The ongoing negotiations on how to implement the Paris Agreement aren’t going well. The world’s largest economies and top greenhouse emitters remain mired in decades-old arguments about who is responsible for addressing climate change and its impacts.
Now, a group of small island nations have stepped in to save themselves.
Countries like Kiribati, Vanuatu and the Marshall Islands aren’t your typical geopolitical movers and shakers, but here at the United Nations climate change conference in Katowice, Poland these highly vulnerable countries have managed to reshape discussions with a simple but poignant reminder: if the world fails to halt global warming they may disappear for good.
“We are not prepared to die, and the Maldives have no intention of dying,” Mohamed Nasheed, the former president of the Maldives told reporters in Poland. “We are going to do everything in our power to keep our heads above the water.”
To do that, these countries have launched a last-minute blitz to rouse higher-emitting and slower-moving countries to action. They are pushing their counterparts to demand a more aggressive agreement in a series of closed-door bilateral discussions. And they’ve launched a messaging campaign to signal that they will not let other countries off the hook if they hold back.
At the heart of it all, they hope that the final deal that emerges from Katowice will recognize the dangers of letting temperatures rise more than 1.5°C and commit countries to announcing new emissions reductions targets by 2020.
The opposition to the 1.5°C target emerged as somewhat of a surprise. At the center of the issue is an October report from the Intergovernmental Panel on Climate Change (IPCC), the UN’s climate science body. Negotiators wanted to endorse the document officially in the decision that emerges from Katowice, but four oil-producing countries, including the U.S. and Saudi Arabia, opposed it.
On a more technical level, vulnerable nations hope for clear rules requiring countries to expand their commitments to reduce greenhouse gas emissions by 2020. Signatories promised to reduce their emissions ahead of the 2015 U.N. climate conference that led to the Paris Agreement, but analysis shows that those pledges will fall far short of what needs to be done to keep temperatures from rising 2°C, much less 1.5°C.
The strategy of highlighting the effects of climate change on the most vulnerable countries has worked in the past. Some nations have already lost islands and begun relocating communities. Across the South Pacific, small island countries are expected to experience the loss of fisheries that drive local economies and ensure food security, coral reefs are expected to die off and rising sea levels and stronger storms will destroy infrastructure and communities. Some countries could literally disappear from maps. “It’s an existential threat,” says Nasheed.

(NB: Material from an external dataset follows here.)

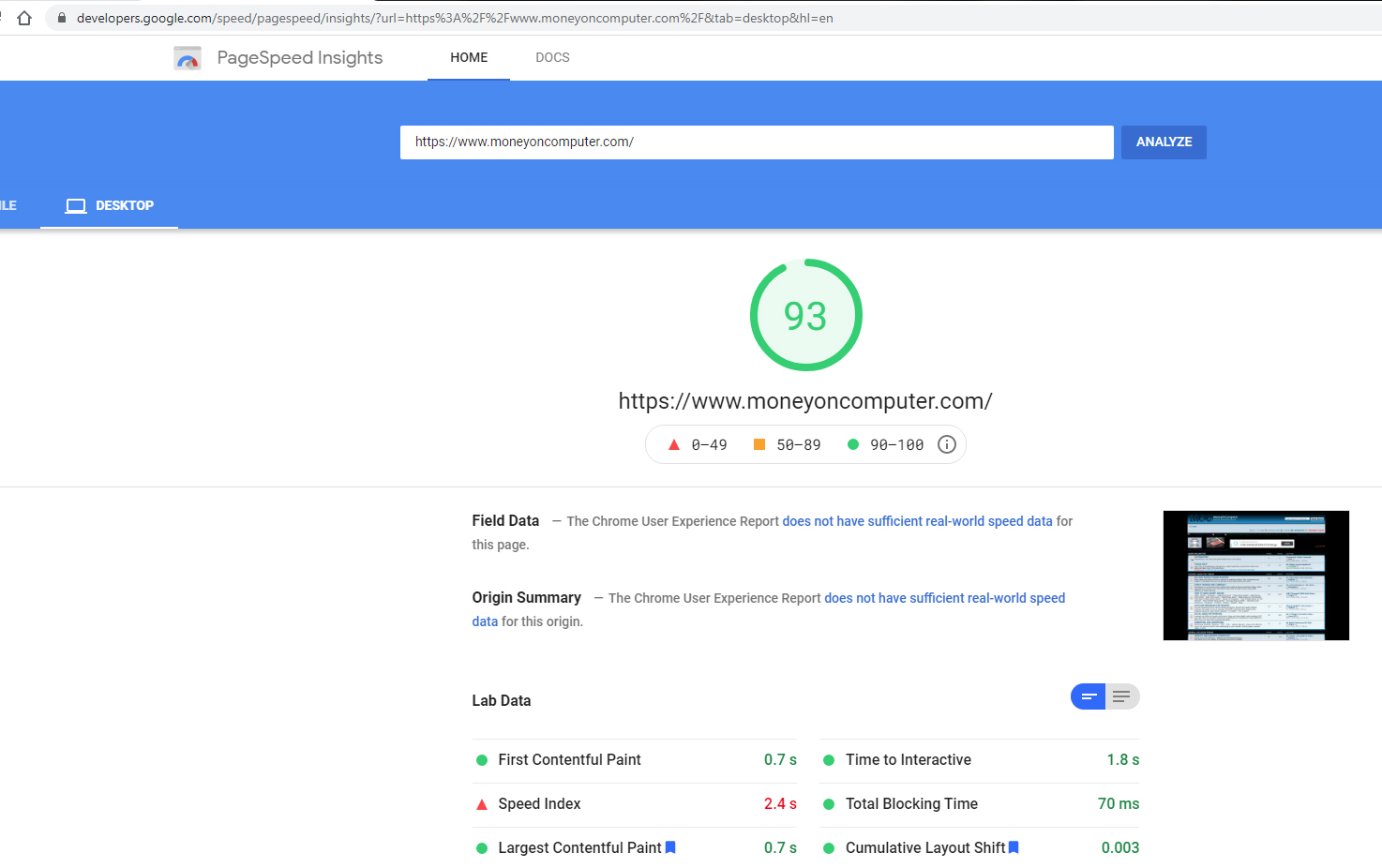Click the 93 performance score gauge
The width and height of the screenshot is (1382, 868).
click(805, 315)
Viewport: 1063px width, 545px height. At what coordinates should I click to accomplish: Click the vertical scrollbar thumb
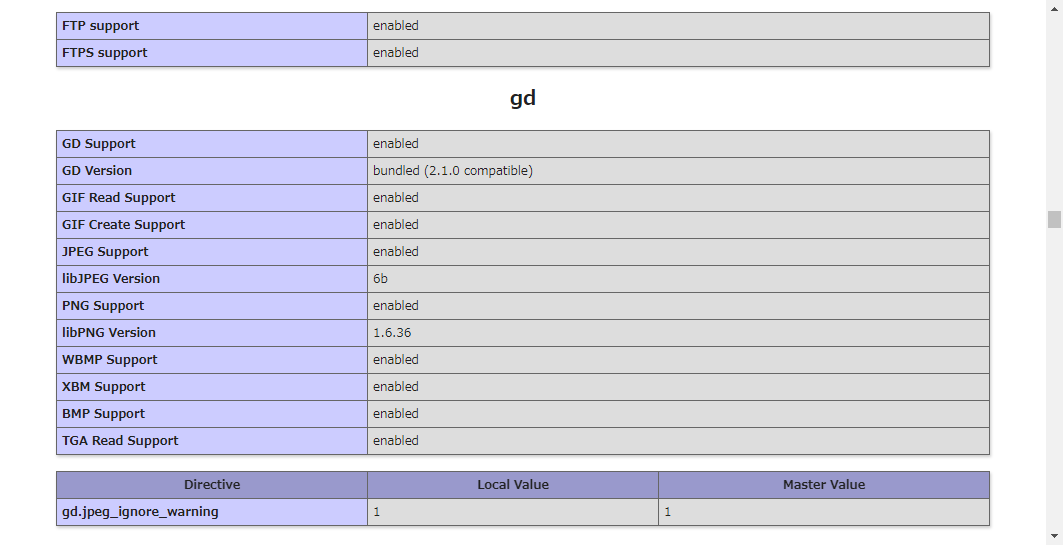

The strategy of highlighting those impacts directly has worked before. In the negotiations that ultimately led to the Paris Agreement, small island states helped build a coalition to make the deal more ambitious. For years, countries had aimed to keep temperatures from rising more than 2°C by 2100. But highly vulnerable countries — mostly tiny small island states situated in remote locations — insisted that temperatures couldn’t rise more than 1.5°C if they hoped to survive.
At first, those countries received little traction, but a shift occurred following a persistent effort from island nations to highlight their plight. Former President of Ireland Mary Robinson, who served as the U.N. special envoy for climate change in 2015, recalls that the dire statements of officials from vulnerable states motivated negotiators who had previously hewed closely to their party lines. “The countries most vulnerable were the countries pleading with the world,” she says.
A push from those countries ultimately persuaded the U.S. to join a “high ambition” coalition in the final days of talks. With the U.S. onboard, negotiators were able to include 1.5°C in the Paris Agreement as an ideal target, which in turn prompted the IPCC to launch a report on the subject that was finally published this year.
“They have been a very important driving force in the process and they continue to do that,” Patricia Espinosa, the head of the UN climate change body, tells TIME. “We are looking at a group that has high moral standing to try to get the most ambitious” outcome.
Since then, the highly vulnerable countries have sought to keep up the momentum. Fiji coordinated a year-long program of open discussion between high-ranking officials from around the world where countries shared their progress and challenges in dealing with climate change. The scheme, known as the Talanoa Dialogue, resulted in a series of meetings around the world that gave countries an up close and personal view of how climate change has already hit home in some places and what countries are doing to address it. “This is not business as usual,” says Luke Daunivalu, Fiji’s chief climate change negotiator. “The Talanoa model has provided a new form of engagement.”
But dynamics have changed a lot since Paris, and it remains unclear whether the existential threat facing some countries will be enough to persuade negotiators whose boss insists on policies that he says will put “America First.” In theory, any country could block a deal its representatives don’t like, though oil-producing petrostates and other foot dragging countries have typically dropped their objections rather than face the ire of the rest of the world.
Still, the U.S. remains an unpredictable force under the direction of the Trump Administration. Trump clearly has no qualms about disappointing the rest of the world and could choose to do so once again — much like he did when he announced that the U.S. would leave the Paris Agreement.
“They may just not be willing to compromise. Full stop,” says Ralph Regenvanu, Foreign Minister of the Pacific nation of Vanatu. “Hopefully not.”